You can use a number of mechanisms to modify the behavior of your isolated shell application: the registry, run-time settings, the application entry point, and the .vsct, .pkgdef, and.pkgundef files.

Both the .pkgdef and the .pkgundef files modify the registry settings for the isolated shell application.

When the application is run, the registry settings are defined in the following sequence:

  1. The registry key for the application is created.

  2. The registry is updated from the .pkgdef file of the application by defining specified keys and entries.

  3. For every package that is part of your application, the registry is updated from the .pkgdef file of that package. Each package is defined in the .pkgdef file of the application by the $RootKey$\Packages\{vsPackageGuid} key for the package.

  4. The registry is updated from the AppEnvConfig.pkgdef and BaseConfig.pkgdef in the Visual Studio SDK installation path\Common7\IDE\ShellExtensions\Platform directory. These files are part of Visual Studio and also part of the Visual Studio Shell (isolated mode) redistributable package.

  5. The registry is updated from the .pkgundef file of the application by removing specified keys and entries.

When a user starts the isolated shell application, it calls the Start entry point of the Visual Studio shell. Application settings are defined when your application starts, as follows:

  1. The Visual Studio shell checks the application registry for specific keys. If the setting for a key is specified in the call to the Start entry point, then that value overrides the value in the registry.

  2. If neither the registry nor the entry point parameter specifies the value of a setting, then the default value for the setting is used.

When a user starts your application from the command line, all command-line switches are passed to the Visual Studio shell, which treats them in the same way that Devenv does. For more information about Devenv switches, see Devenv Command Line Switches and Devenv Command-Line Switches for VSPackage Development. For more information about how a package registers for command line switches, see Adding Command-Line Switches.

The Appenvstub.dll file contains entry points for accessing the isolated shell. When the application starts, it calls the Start entry point of Appenvstub.dll.

You can change the behavior of the application by changing the value of the last parameter that is passed to the Start entry point. For more information, see Isolated Shell Entry Point Parameters (C++).

The .vsct file lets you specify which standard Visual Studio UI elements are available in the application. For more information, see Modifying the Isolated Shell By Using the .Vsct File.

When the application is installed on a computer on which Visual Studio is already installed, a copy of the Visual Studio registry entries is made for the application.
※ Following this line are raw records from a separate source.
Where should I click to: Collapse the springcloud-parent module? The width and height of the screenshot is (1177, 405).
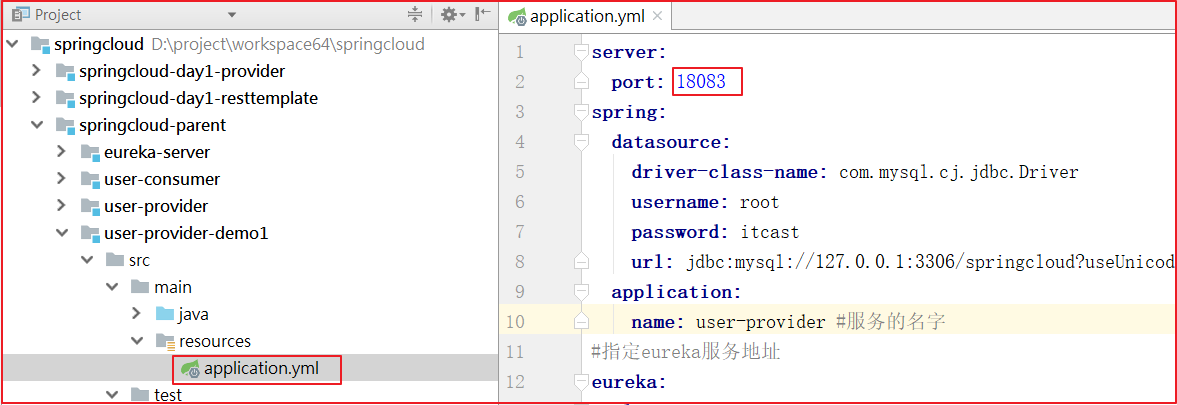36,125

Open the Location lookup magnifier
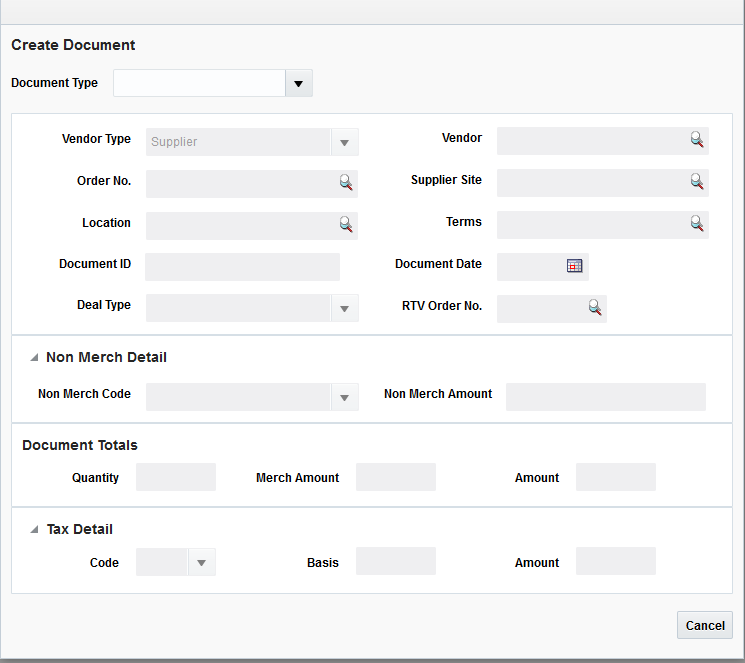(346, 225)
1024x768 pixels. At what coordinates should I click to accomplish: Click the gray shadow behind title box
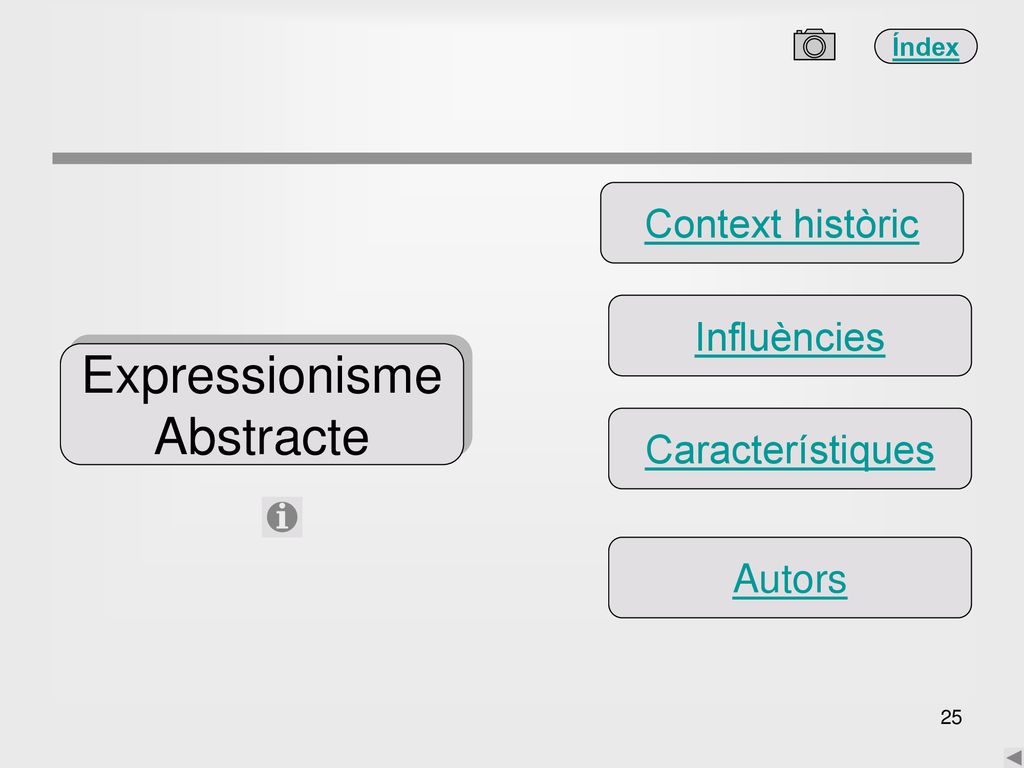tap(468, 392)
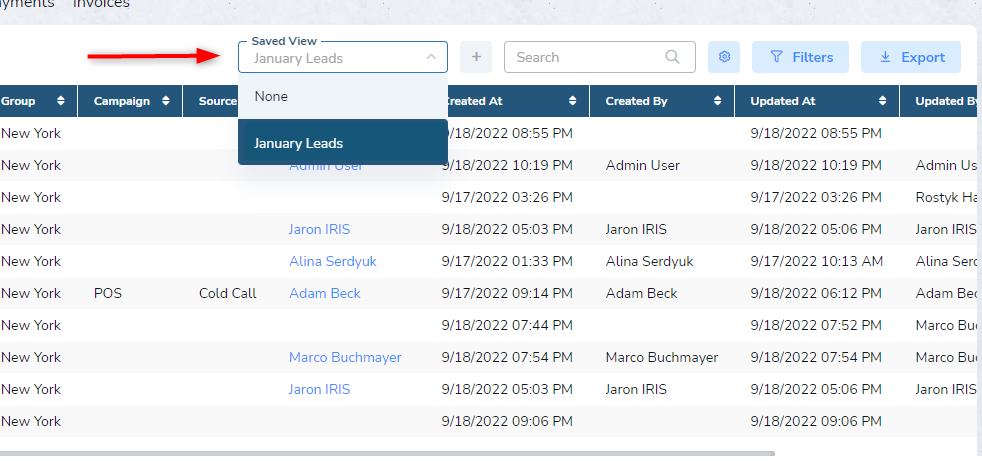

By default, the application uses VSPackages that are already installed on the computer.

The .pkgundef file lets you exclude registry entries in order to remove specific elements of the Visual Studio shell or extensions from the application. For more information, see Modifying the Isolated Shell By Using the .Pkgundef File.

The set of package GUIDs that you can exclude are listed in Package GUIDs of Visual Studio Features.

The .pkgdef file lets you define registry entries for the application that are set when the application is installed. For a description of the .pkgdef file and a list of registry entries that the Visual Studio shell uses, see Modifying the Isolated Shell By Using the .Pkgdef File.

The substitution strings used in the .pkgdef and .pkgundef files are listed in Substitution Strings Used in .Pkgdef and .Pkgundef Files.